◆ **What the task asks**
Pick out each line of the data below that contains the word "agent", and copy those lines.

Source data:
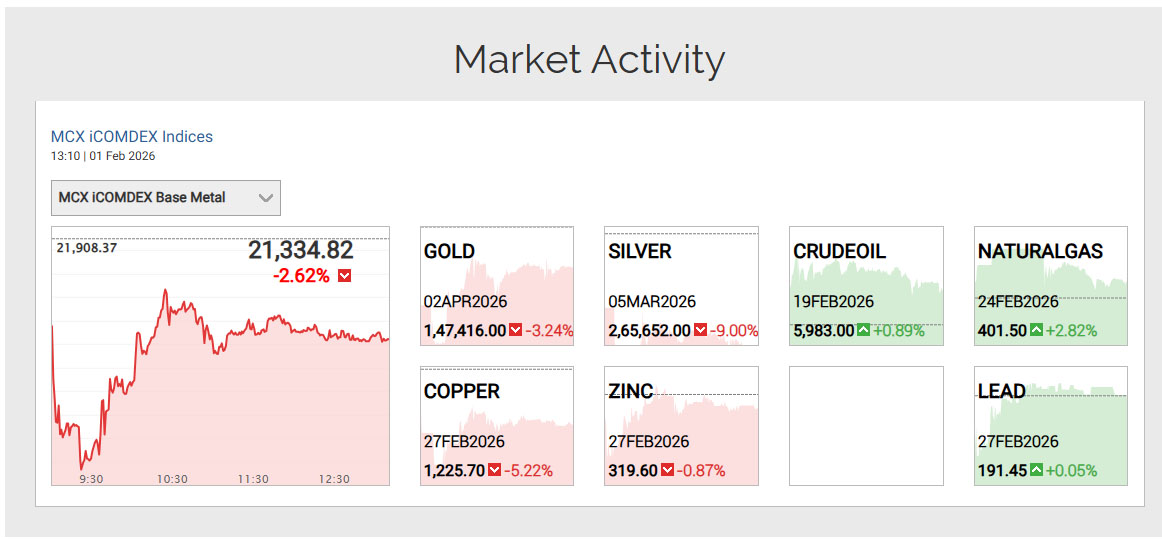
Task: Click the red down arrow beside GOLD price
Action: 516,331
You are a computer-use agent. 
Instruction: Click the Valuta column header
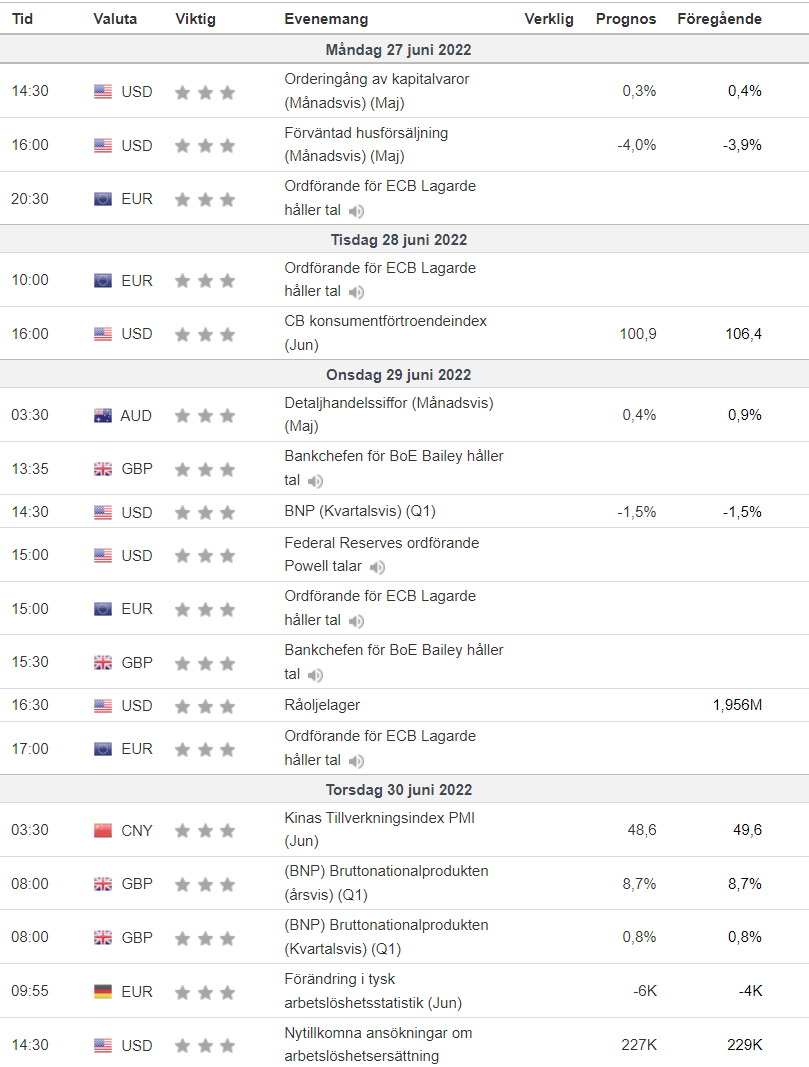tap(115, 19)
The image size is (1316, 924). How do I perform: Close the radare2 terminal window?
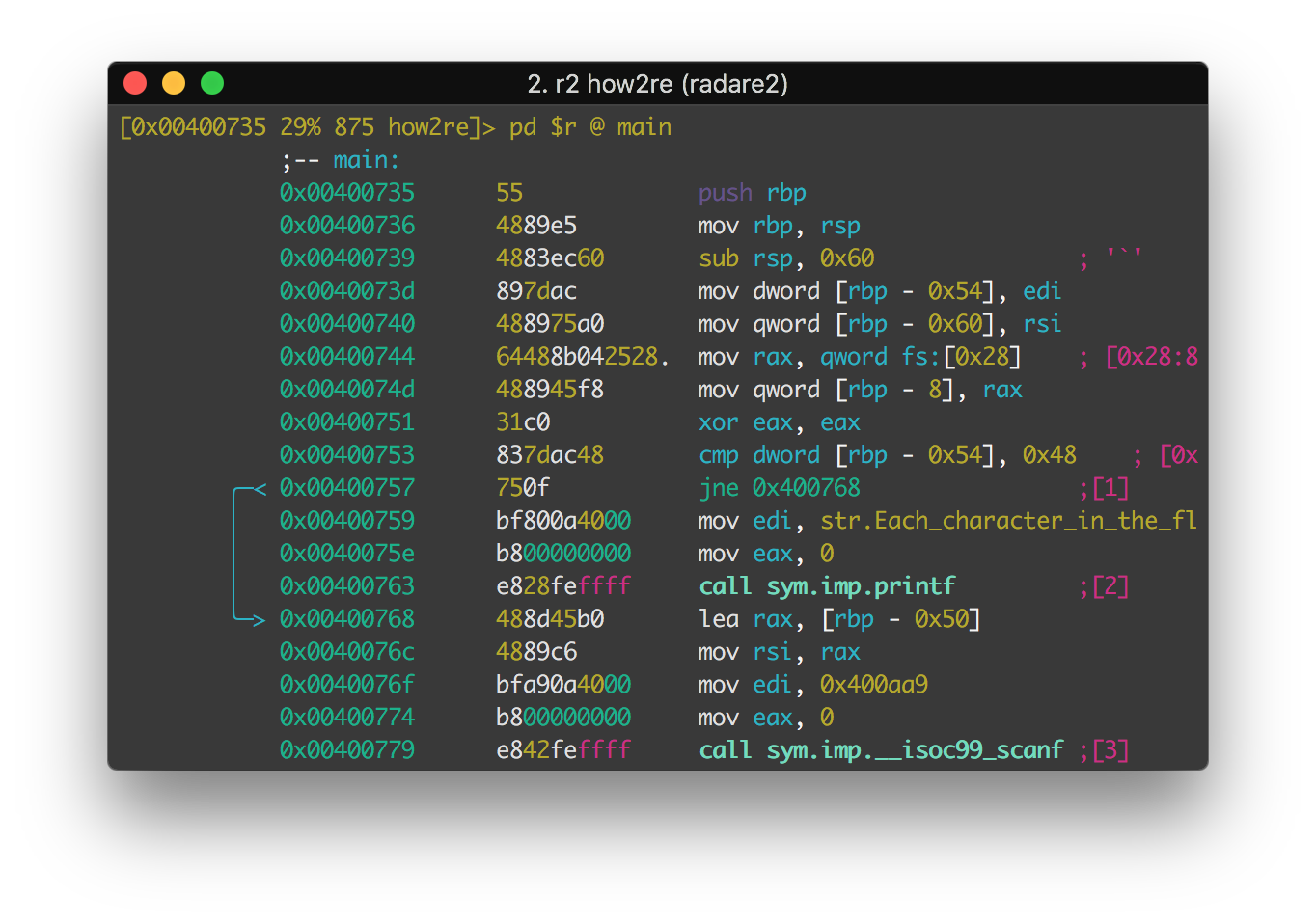click(x=135, y=83)
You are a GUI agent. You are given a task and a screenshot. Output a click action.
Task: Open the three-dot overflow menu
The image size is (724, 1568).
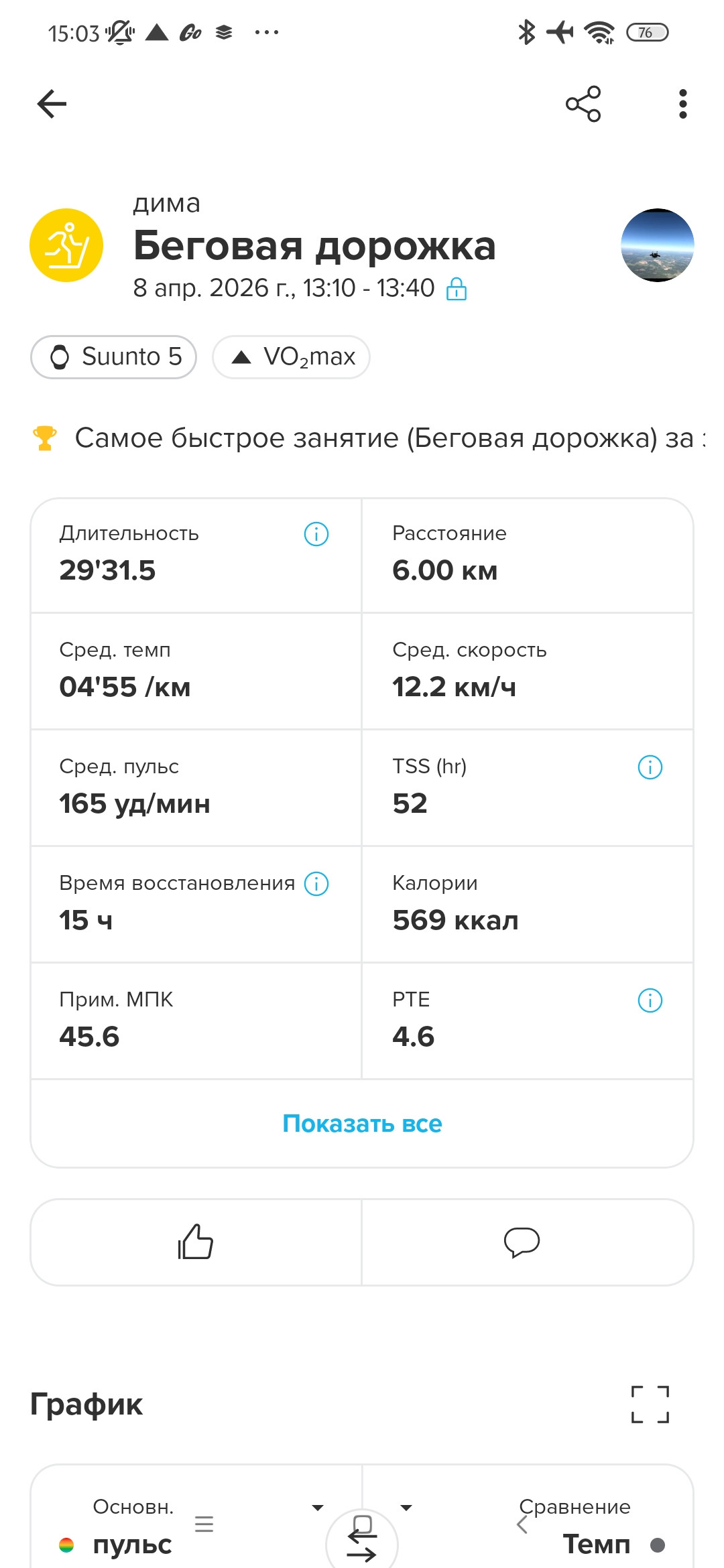click(682, 104)
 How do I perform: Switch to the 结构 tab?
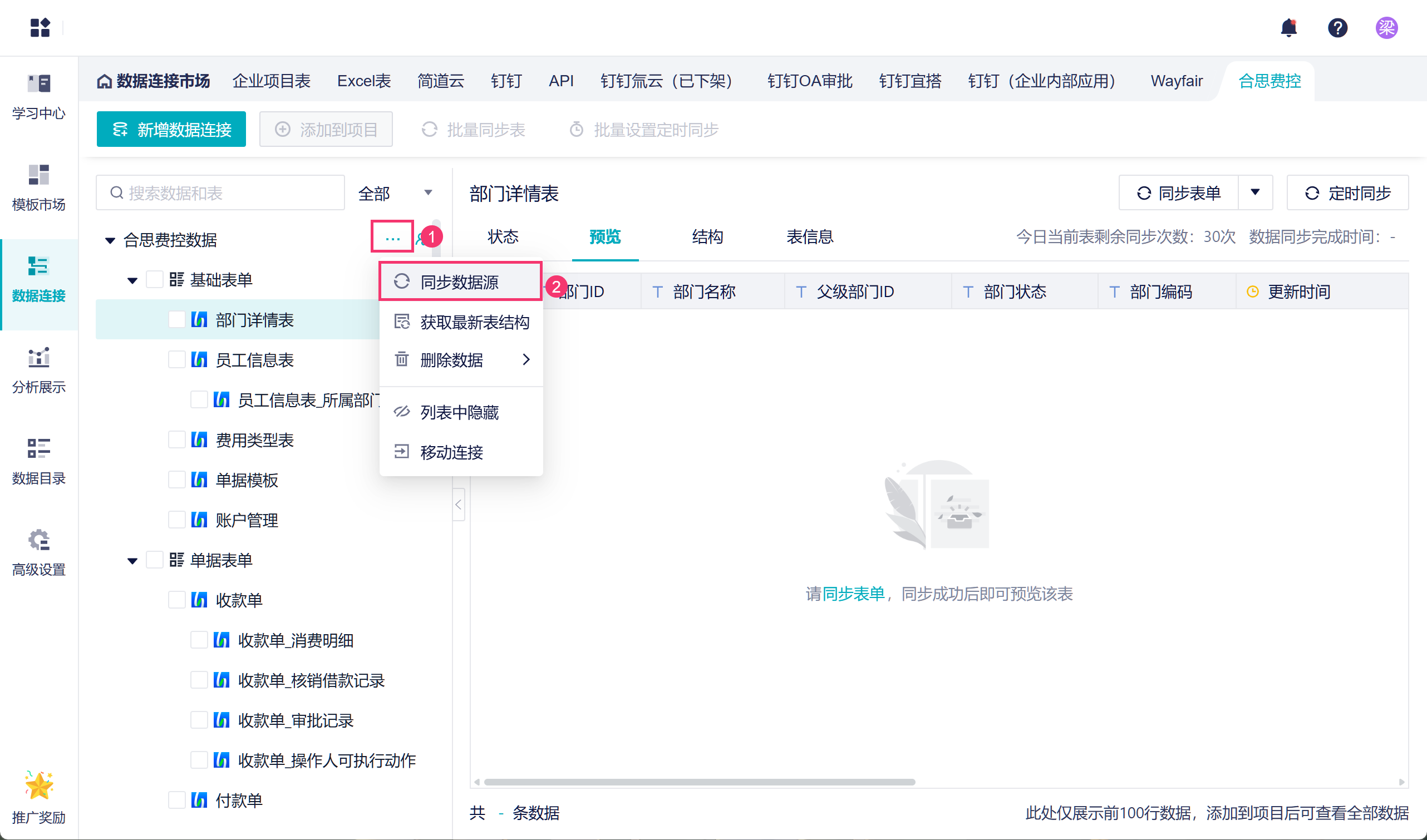click(x=707, y=236)
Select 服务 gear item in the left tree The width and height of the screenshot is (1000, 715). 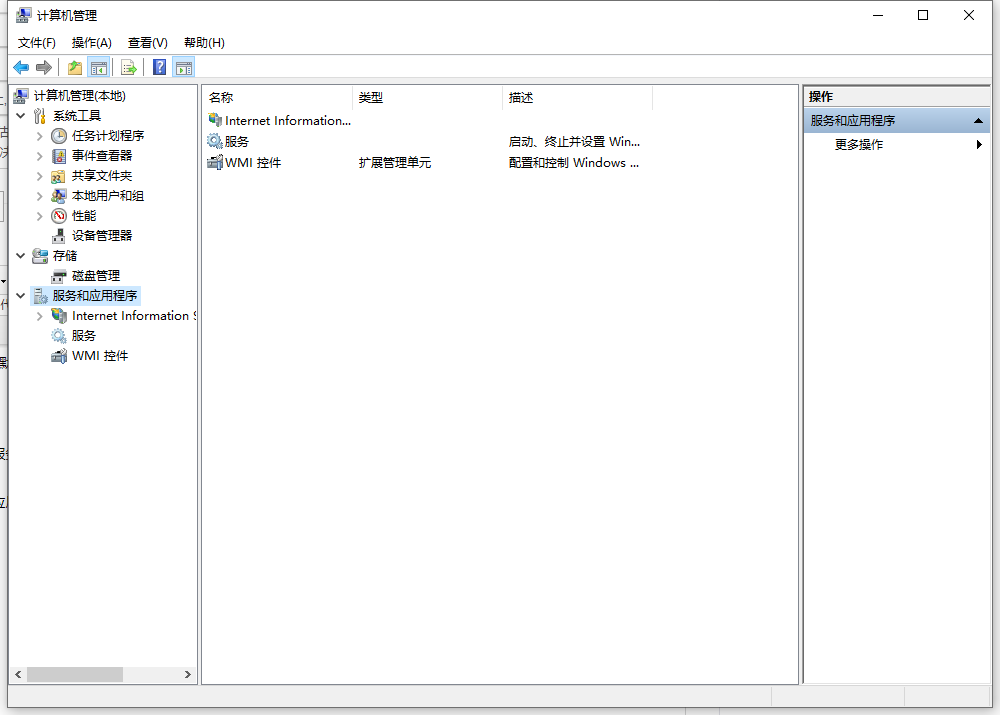point(83,335)
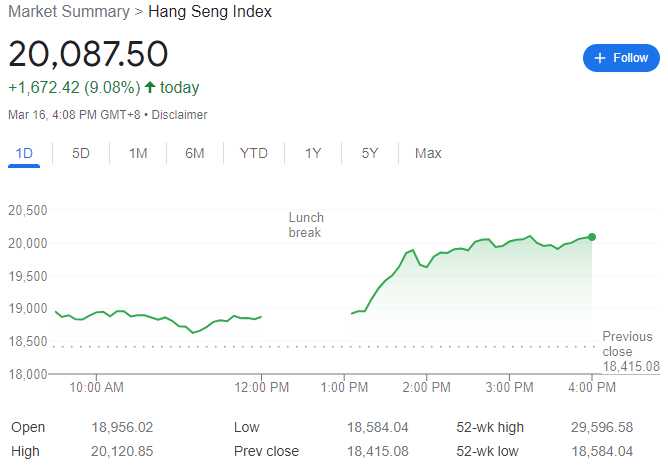Select the 1D time range tab
Screen dimensions: 668x465
tap(23, 153)
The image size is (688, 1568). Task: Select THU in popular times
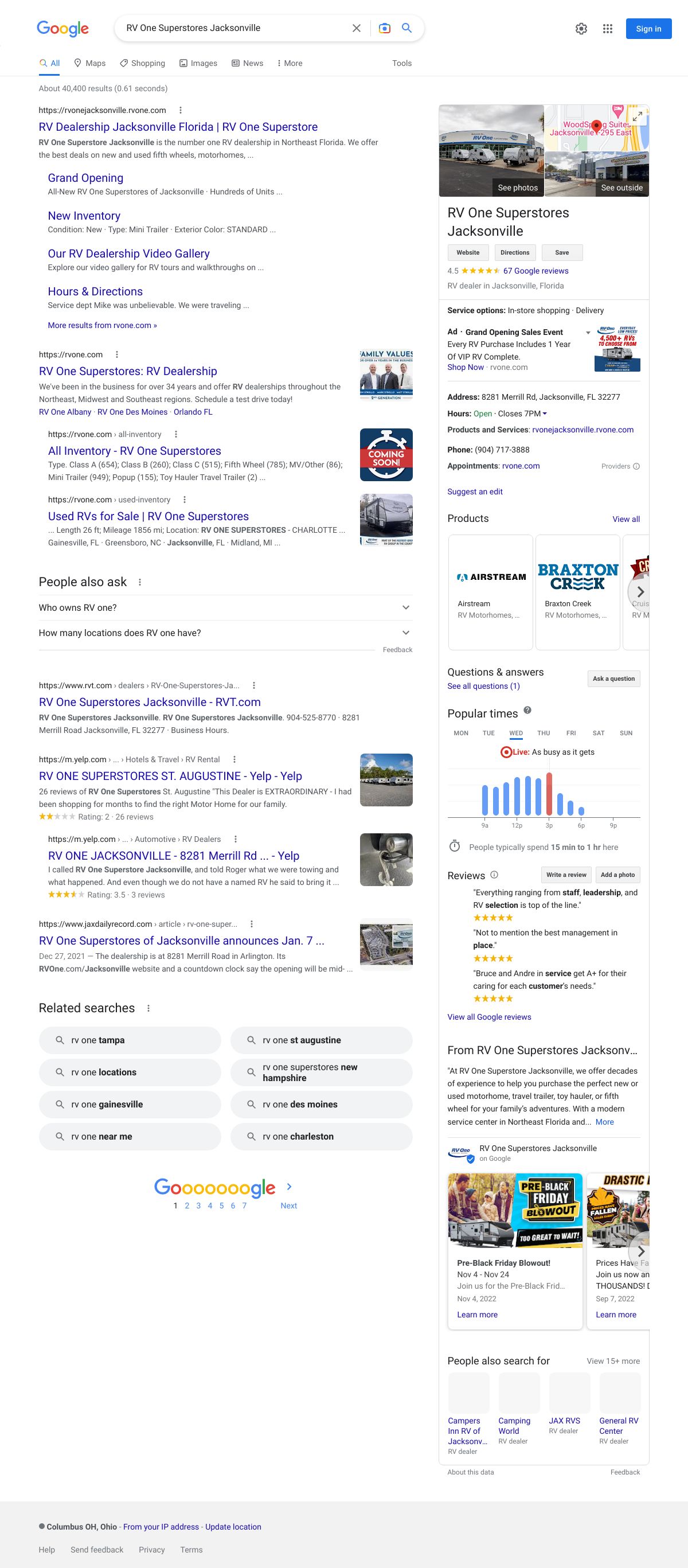click(543, 733)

◆ **Exercise answer**
You are a computer-use agent. 
You are a GUI agent. You are given a task and a screenshot. Output a click action.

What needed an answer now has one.